NORFOLK, Va. (WAVY) — The effects of the opioid crisis can be measured in several ways. Lives lost, treatment costs, or the number of drug busts are just a few.
Now experts are beginning to tally the cost of the crisis in economic terms.
Economists from Old Dominion University presented findings Thursday morning to the Hampton Roads Opioid Working Group, a broad based collaboration of law enforcement, health care workers, civic leaders, parents and other stakeholders, at the Slover Library in Norfolk.
Attorney General Mark Herring (D-Virginia) updated the group on the commonwealth’s lawsuit against Purdue Pharma and the Sackler family, the owners of the company. Herring holds them largely responsible for creating the opioid crisis in Virginia. Purdue makes OxyContin a popular and addictive painkiller.
“They need to understand — the party is over and we’re coming for them,” Herring said.
“They have lived a life of unimaginable wealth and comfort, while so many families here in Hampton Roads and across the country were struggling because of addiction.”

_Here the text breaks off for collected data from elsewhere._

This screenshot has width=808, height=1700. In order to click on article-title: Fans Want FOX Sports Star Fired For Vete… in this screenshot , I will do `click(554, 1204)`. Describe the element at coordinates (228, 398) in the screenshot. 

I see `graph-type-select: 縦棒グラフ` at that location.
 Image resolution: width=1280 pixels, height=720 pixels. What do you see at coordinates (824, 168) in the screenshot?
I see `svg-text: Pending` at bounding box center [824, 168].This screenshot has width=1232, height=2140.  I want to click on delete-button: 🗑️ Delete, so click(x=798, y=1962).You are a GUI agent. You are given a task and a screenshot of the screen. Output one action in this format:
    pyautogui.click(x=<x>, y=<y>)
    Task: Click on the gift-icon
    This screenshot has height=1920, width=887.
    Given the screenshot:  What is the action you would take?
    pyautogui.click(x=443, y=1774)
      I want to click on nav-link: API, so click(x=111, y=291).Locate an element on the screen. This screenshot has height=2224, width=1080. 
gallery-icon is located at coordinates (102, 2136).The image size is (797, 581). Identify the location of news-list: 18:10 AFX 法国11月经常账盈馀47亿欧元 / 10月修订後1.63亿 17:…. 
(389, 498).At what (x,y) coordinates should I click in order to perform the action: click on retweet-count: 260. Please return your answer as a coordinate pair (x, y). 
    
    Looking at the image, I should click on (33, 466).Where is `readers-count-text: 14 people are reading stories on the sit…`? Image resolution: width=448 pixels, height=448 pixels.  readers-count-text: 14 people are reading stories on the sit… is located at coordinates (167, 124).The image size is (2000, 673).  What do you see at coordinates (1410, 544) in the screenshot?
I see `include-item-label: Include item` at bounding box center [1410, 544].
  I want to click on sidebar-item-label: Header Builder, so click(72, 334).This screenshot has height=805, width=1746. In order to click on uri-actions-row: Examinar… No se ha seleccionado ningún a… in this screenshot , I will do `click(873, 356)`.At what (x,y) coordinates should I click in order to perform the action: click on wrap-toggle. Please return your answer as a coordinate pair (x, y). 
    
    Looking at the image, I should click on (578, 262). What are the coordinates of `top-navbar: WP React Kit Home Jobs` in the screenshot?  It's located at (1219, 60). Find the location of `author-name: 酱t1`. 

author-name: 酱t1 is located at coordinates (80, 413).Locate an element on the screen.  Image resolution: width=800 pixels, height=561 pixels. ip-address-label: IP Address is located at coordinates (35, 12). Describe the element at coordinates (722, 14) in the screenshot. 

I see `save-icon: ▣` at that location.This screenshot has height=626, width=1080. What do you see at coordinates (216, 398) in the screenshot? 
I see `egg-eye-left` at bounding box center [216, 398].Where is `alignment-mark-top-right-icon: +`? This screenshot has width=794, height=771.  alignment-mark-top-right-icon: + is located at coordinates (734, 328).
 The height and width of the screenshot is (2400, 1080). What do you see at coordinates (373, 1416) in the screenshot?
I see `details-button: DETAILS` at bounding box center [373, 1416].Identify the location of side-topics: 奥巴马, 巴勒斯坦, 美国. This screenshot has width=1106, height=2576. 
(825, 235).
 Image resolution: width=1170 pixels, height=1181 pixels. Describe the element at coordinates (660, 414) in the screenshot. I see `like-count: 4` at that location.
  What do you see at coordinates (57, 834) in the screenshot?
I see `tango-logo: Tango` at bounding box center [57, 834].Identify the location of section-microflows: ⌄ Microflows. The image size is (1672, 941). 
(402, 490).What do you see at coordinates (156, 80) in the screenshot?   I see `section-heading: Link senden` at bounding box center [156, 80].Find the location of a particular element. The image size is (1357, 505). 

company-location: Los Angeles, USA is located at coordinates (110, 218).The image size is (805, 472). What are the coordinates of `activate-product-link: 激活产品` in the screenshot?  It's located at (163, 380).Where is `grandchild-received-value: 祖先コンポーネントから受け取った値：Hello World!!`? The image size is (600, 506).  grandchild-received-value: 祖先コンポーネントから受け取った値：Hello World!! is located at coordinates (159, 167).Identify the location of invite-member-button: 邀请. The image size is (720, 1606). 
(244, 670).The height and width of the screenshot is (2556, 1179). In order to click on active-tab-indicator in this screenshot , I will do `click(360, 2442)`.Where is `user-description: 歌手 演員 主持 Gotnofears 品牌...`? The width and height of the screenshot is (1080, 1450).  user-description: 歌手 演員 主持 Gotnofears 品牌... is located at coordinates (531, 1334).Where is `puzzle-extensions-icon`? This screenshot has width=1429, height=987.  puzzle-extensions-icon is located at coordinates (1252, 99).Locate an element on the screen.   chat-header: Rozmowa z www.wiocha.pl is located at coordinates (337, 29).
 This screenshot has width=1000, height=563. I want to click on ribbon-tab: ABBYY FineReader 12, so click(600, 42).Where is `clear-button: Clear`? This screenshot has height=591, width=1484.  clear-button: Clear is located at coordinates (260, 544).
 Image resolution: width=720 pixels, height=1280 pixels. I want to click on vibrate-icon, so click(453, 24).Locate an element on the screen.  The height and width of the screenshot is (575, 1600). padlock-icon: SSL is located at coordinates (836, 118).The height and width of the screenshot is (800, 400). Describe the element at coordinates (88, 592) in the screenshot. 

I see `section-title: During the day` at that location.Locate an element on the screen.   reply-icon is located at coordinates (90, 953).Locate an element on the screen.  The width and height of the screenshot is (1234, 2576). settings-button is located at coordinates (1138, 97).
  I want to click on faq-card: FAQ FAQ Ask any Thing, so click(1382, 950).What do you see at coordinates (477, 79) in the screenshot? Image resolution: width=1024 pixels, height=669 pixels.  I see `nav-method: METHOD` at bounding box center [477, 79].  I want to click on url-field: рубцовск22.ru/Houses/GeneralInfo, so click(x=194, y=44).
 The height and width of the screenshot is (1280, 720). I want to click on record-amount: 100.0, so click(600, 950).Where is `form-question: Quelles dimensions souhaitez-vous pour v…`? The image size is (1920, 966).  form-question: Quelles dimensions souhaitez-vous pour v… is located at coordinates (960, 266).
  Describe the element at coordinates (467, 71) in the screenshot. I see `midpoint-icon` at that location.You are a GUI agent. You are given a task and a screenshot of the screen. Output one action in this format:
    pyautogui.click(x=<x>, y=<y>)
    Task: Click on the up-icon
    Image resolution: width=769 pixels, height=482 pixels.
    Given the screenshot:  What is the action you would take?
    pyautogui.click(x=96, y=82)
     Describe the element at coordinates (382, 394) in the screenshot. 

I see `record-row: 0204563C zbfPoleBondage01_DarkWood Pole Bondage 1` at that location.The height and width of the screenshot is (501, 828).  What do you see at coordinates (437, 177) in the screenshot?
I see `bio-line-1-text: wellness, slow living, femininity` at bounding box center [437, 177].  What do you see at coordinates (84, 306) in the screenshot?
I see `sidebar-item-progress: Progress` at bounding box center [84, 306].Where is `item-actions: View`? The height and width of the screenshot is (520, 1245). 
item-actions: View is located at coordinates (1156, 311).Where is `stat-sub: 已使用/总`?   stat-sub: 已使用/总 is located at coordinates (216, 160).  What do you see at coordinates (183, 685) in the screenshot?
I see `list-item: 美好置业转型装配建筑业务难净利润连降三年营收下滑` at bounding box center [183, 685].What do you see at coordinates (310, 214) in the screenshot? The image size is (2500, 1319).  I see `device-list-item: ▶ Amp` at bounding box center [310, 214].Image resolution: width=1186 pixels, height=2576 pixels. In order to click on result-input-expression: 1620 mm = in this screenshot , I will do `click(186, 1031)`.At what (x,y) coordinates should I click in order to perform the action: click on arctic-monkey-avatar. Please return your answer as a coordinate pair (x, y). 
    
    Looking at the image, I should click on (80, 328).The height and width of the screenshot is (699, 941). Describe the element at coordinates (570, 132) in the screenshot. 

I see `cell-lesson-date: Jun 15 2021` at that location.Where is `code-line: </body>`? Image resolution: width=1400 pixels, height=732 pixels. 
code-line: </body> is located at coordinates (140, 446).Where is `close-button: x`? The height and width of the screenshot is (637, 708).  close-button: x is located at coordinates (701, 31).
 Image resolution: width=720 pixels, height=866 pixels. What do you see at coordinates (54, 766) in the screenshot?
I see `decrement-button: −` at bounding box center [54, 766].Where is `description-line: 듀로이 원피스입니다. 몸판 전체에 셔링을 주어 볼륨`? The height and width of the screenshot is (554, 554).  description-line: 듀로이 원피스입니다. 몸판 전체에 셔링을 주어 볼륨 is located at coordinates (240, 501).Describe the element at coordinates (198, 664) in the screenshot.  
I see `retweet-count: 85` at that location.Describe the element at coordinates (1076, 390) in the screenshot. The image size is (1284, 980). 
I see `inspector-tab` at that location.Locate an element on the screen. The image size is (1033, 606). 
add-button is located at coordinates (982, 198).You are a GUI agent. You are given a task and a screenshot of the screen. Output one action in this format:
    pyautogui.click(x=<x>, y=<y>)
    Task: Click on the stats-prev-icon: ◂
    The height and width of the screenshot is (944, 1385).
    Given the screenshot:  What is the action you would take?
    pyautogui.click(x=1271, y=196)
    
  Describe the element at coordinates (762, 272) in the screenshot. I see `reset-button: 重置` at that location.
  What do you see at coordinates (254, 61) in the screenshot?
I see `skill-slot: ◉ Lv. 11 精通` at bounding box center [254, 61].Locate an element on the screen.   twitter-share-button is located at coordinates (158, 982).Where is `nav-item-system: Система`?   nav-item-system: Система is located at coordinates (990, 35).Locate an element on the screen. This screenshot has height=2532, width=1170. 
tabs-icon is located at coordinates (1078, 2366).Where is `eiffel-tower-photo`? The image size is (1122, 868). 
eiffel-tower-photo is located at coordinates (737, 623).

Local economists are measuring the impact opioids are having on our region’s business. ODU economist Robert McNab estimates that 8,000 to 10,000 people in Hampton Roads have left the job market because of addiction. His colleague is encouraging local employers to adapt to the crisis and provide workplaces that are recovery-friendly, because they’ll end up saving money by reducing treatment costs and lost work time.
“Amazing statistics are telling us that individuals are taking these drugs at work,” said Barbara Blake Gonzalez.
Senator Tim Kaine appeared by video and says employers are telling him they can’t find workers who can pass a drug test. U.S. Attorney Zachary Terwilliger talked about enforcement and the scourge of the powerful synthetic opioid fentanyl, available by mail order on the shadow internet known as the dark web.
“We’re making sure that that’s not an open-air drug market, and so we are looking at that, we’re aware of that and we have investigative techniques that we’re using,” Terwilliger said.
And Herring says despite the Sacklers’ recent offers to settle lawsuits brought by states and other governments across the nation, the two sides are still far apart.
“We want to get as much money as we can from those who have to take some personal accountability and help use that money to treat those who are suffering right now.”
Herring says the case against Purdue isn’t necessarily the last when it comes to holding companies accountable for the opioid crisis. He says multiple states including Virginia are also looking at possible action against other drug makers and distributors.